Meine Brille ist so dermaßen rot, dass ich zurzeit eine GTX 560 ti nutze...
Bencht man möglichst viele Spiele und Auflösungen, ist die 7970 mit den aktuellen Treibern weniger als 10 % langsamer und sogar teilweise schneller.

Sagen wir es mal so: Meine Brille wirkt nur rot, weil du mich durch deine grüne Brille anschaust. 
Kurz:
- 7970 ist weniger als 10 % langsamer (kommt halt drauf an).
- Sie ist über 10 % günstiger.
- Diese beiden Werte kompensieren die geringen Unterschiede im Verbrauch. 
- Computing bekommt man noch als "Geschenk" oben drauf.
Performance Index
Fazit: Man bekommt einfach mehr Technik und mehr Speicher (Nutzen sei dahingestellt) mit ähnlicher Performance zu einem besseren Preis. Da kann man auf 5 % Effizienz mehr oder weniger verzichten.
Die Leute, die bei anderen die Objektivität suchen, haben sie manchmal schon selbst verloren. - ich


----------



## Medcha (15. Juli 2012)

*AW: AMD: Sea Islands Ende des Jahres mit 40% mehr Leistung gegenüber Tahiti? - Update.*

@daBrew
Zu deiner Implikation, dass man nach meinen Worten gare nicht sparen muss, brauch ich nichts zu sagen. Einfach mal nicht gegen angehen, sondern auf die Thematik einlassen. 

@Skysnake
Ha, du tust so, als ob es bei Fermi nicht zentral um den Verbauch ging. Ne, das haut nicht hin. DU hast da vielleicht anders diskutiert, aber die meisten User sind auf den Zug aufgesprungen ohne auch nur den Funken an ernsthaften Gedanken daran zu verschwenden. Es ging ganz vielen nur um den Stromverbrauch. Ich finde die ganze Diskussion um den Stromverbrauch von Heim-PCs eh heuchlerisch. Zeigen tut sich das an der Tatsache, dass bis auf Hubie KEINER auf meine Punkte eingeht. Entweder liege ich also voll daneben oder Bullseye. Rate mal was sich da offenbart? Im Allgemeinen diskutieren wir in der Energiefrage auf einem breitem heuchlerischen Level. Die Leute interessiert das alles doch bloß wegen der Energiekosten. Mit Umwelt und Zukunft hat das alles nichts zu tun!!! Und das entlarve ich halt zu gern, da ja selten einer kommt und sich traut zu zustimmen. N bischen Bio, n bischen Energiesparlampe und n bischen weniger Sprit verbrauchen(bitte mal vergleichen, was PKWs vor 20 Jahren verbraucht haben) und der moderne Ökoheld ist geboren.
Aus meiner Sicht ist das halt alles nicht so einfach.


----------



## Skysnake (16. Juli 2012)

*AW: AMD: Sea Islands Ende des Jahres mit 40% mehr Leistung gegenüber Tahiti? - Update.*

Verbrauch bzw. besser Effizienz ist aber ein GANZ zentrales Thema, um das keiner heutzutage mehr rum kommt. Aus welchen Gründen es für die Leute wichtig ist, ist erstmal nebensächlich, also ob rein wegen den Stromkosten oder der Umwelt zuliebe.

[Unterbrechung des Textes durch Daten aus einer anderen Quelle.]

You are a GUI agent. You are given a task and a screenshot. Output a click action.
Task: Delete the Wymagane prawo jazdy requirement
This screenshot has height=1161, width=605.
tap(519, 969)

Ich sags halt nur mal für mich. Ich bevorzuge LED, wos nur geht, weil Energiesparlampen eben Quecksilber enthalten, die billigen recht lange brauchen zum einschalten und im Vergleich zu ner LED eben auch noch  (die billigen) lange brauchen bis Sie angeschalten bzw. wirklich hell sind.

Wo Energiesparlampen drin sind (z.B. Bad) misch ich z.B. günstige und teurere. Die teureren, damit das Licht schnell an ist, und die billigeren, damits dann auch wirklich hell ist. LED ist da zu gerichtet von der Abstrahlung her.

Ich tus aber eben auch für die Umwelt, weil ich das Quecksilber in den Energiesparlampen nicht gut finde, vor allem, weil viele Leute die Dinger in den HAUSMÜLL WERFEN!    
LED kostet am Anfang mehr, rechnet sich aber auf die Dauer, was ein netter Nebeneffekt ist. Schwarz/Weiß gibt es halt da nicht, sondern immer eine Summe an Punkten, warum man etwas tut. Wir sind ja alle keine Samariter.

Bei PCs ist das aber alles gleich wieder eine etwas andere Sache. Wir sind heute Power-limited bei chips. Wir haben bereits heute die sogenannten Dark-Chips. Sprich wenn dein chip effizienter arbeitet, kann er auch schneller sein, einfach weil dein Powerbudget limitiert ist.

Wären z.B. unsere heutigen PCs 10 mal so effizient, hätten wir bereits heute 10 mal so schneller Superomputer und auch sicherlich mindestens 5 mal so schnelle Heimrechner. Powerlimitation ist einfach ein sehr sehr sehr wichtiges Thema, das erst so langsam in das Bewusstsein der breiten Öffentlichkeit rückt.


----------



## Hübie (19. Juli 2012)

*AW: AMD: Sea Islands Ende des Jahres mit 40% mehr Leistung gegenüber Tahiti? - Update.*

Genau das trat ja bei GF100 ein. Zu Gunsten der Leistungsaufnahme hat man eben einen SM-block deaktiviert. Hätte man sicher nicht tun müssen, denn kühlbar wäre es. Jedoch würde der Verbrauch exorbitant nach oben schnellen und die gemessene Leistung würde die Effizienz zu nichte machen.
Es ist eben immer etwas von Spagat, Brückbau und Kompromissen drin.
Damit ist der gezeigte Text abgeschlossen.